Extra Wire in Shield Circuit Model

I have designed a shield using the Arduino UNO (Rev 3) part in order to define the pin header spacings so that I can connect the shield PCB to the actual Arduino UNO (Rev 3) sitting below the shield PCB.

The shield circuit model passes the Design Rules Check.

However, in the PCB Window, the Fritzing software automatically placed a wire from the Arduino part Pin A5 up to the Arduino Pin, two pins to the left of Arduino Pin AREF on the top side of the Arduino part.

I did not draw this wire . Fritzing drew the wire. See this wire in the PCB Window of the attached file, “Shield”.

If I take out the wire as done in file, “Shield, No Wire”, then the brown wire from Arduino Pin A5 disappears as shown in the Bread Board and Schematic Windows of this file.

When I connect the brown wire in these two windows, the extra wire reappears in the PCB window.

Is this extra wire, which appears in the file “Shield” PCB Window, required to complete the “Shield” design?

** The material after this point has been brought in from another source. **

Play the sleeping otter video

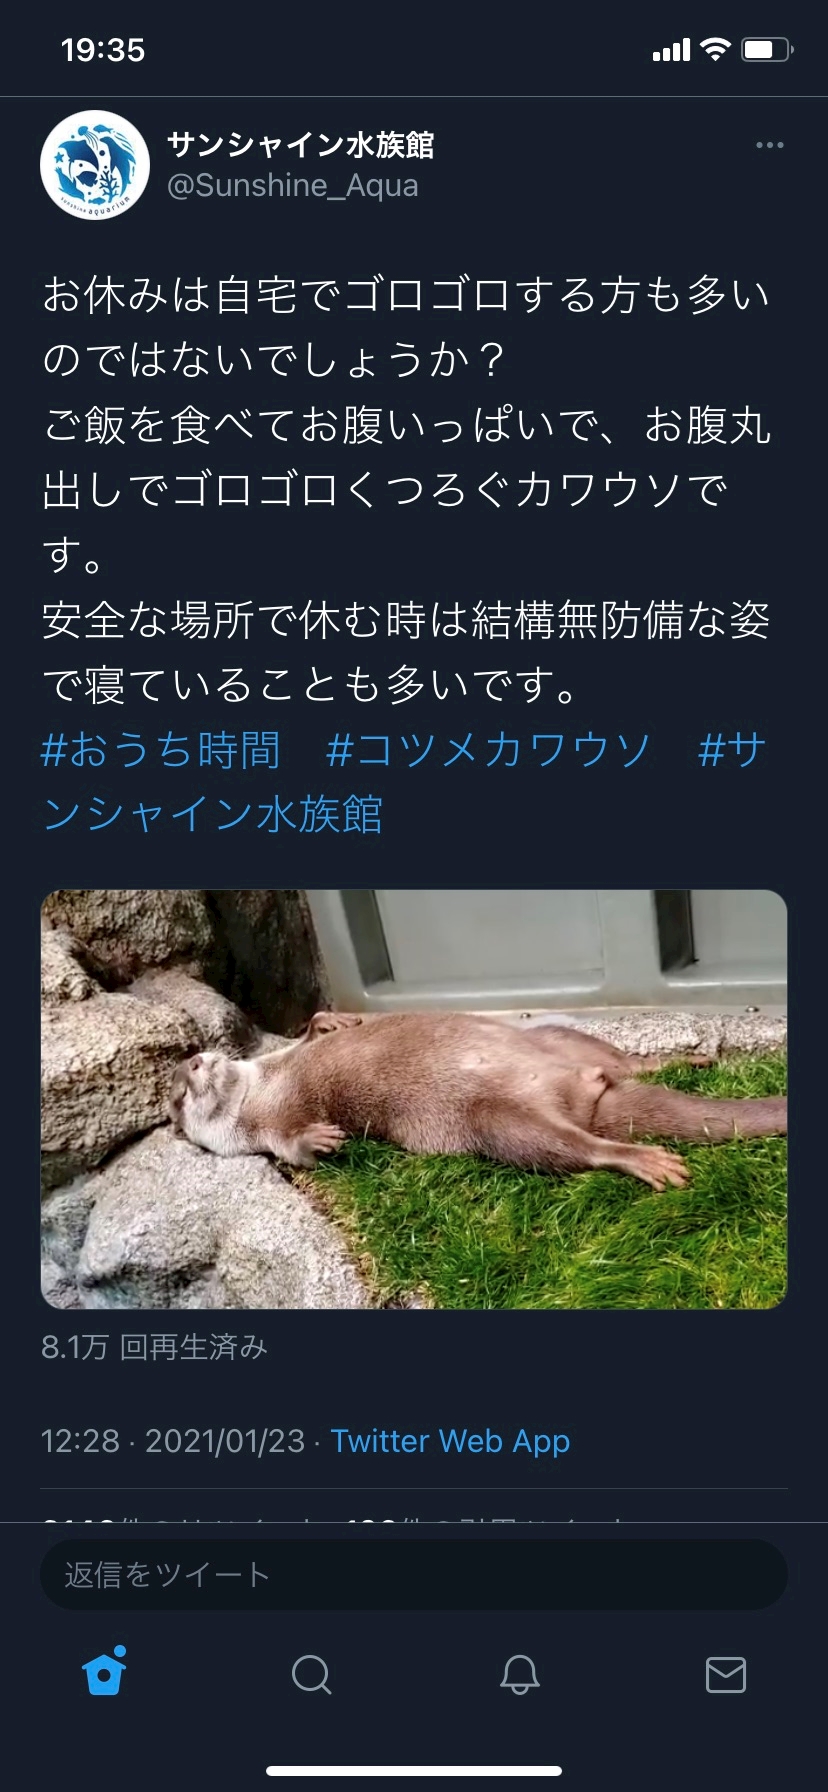tap(414, 1099)
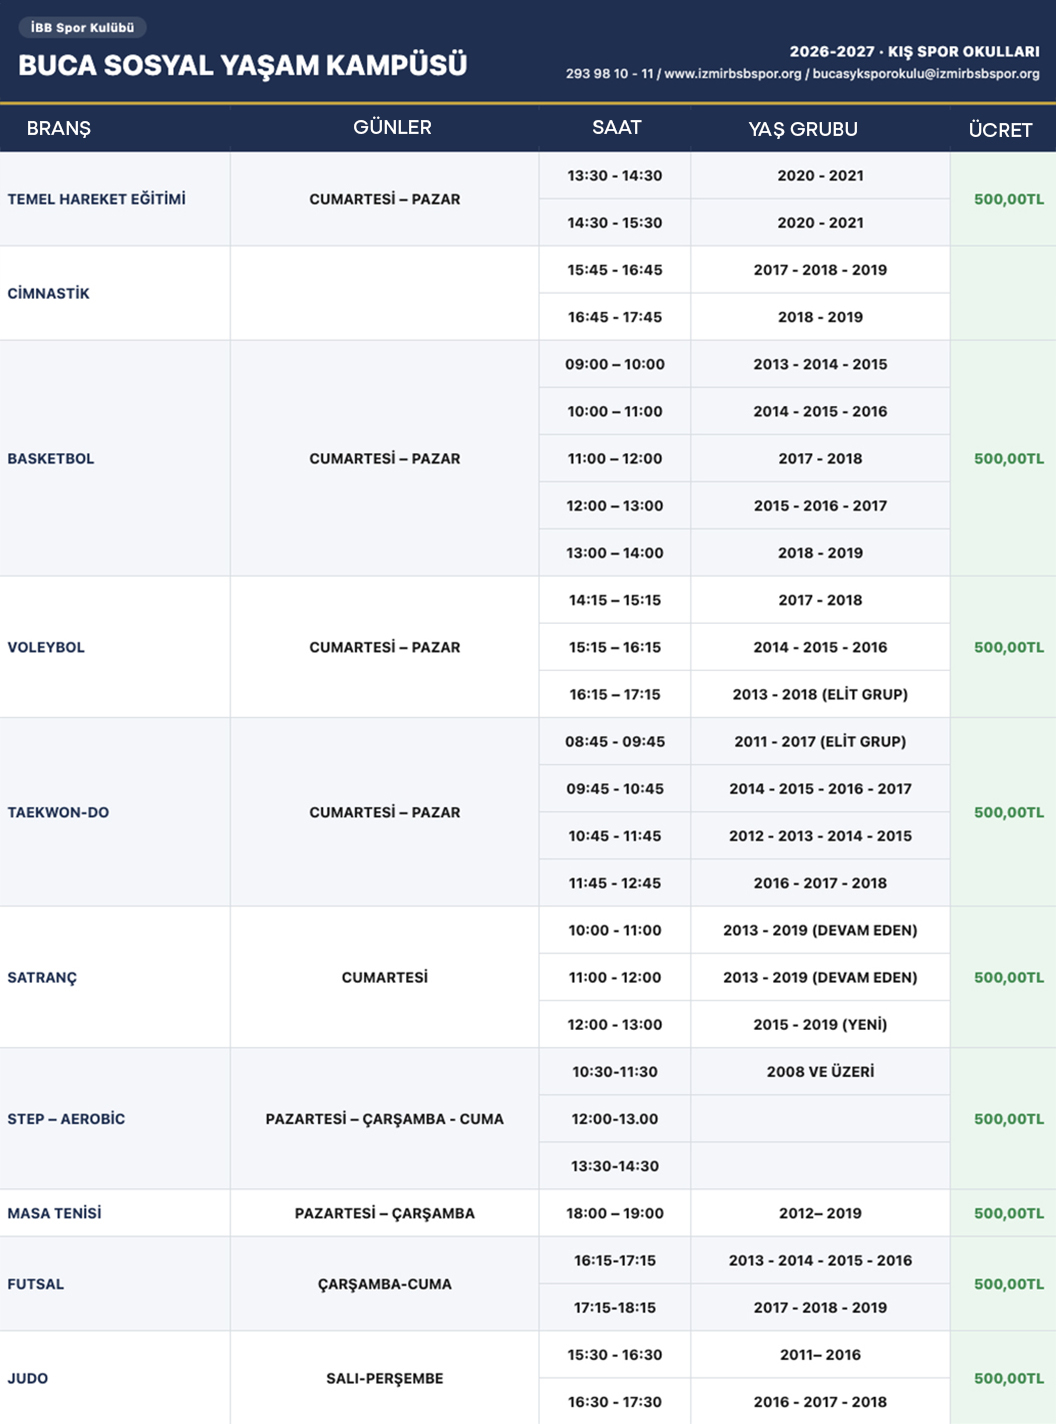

Since the “Shield” file appears to require this extra wire, and passes the DRC check, I assume that Fritzing will prepare the correct Gerber file for the shield PCB build. Is this correct?

Shield.fzz (59.4 KB)

Shield No Wire.fzz (57.5 KB)

This wire is redundant (and in fact incorrect as it produces a loop if pcb view was correct which it is not.)

There is an internal connection between A5 and SCL as shown by the green wire here. The yellow points are caused by left clicking on a pin which shows all connections to that pin.

When I delete the wire between R5 and A5, routing remains complete like this:

indicating the wire is redundant. However deleting the other wire between SCL and R5 causes this problem:

There is one route left to be routed (indicated by the message at the bottom of the screen) which in turn is caused because there is no connection to A5 (the pad is red indicating no connection, instead of green)

clicking on the end of the wire above the pad and moving it down a bit causes the wire to connect and routing to become complete and correct.

Peter

Thank you Peter. The more I use Fritzing, the more I learn about how missing some “minor” layout points can cause rather major problems.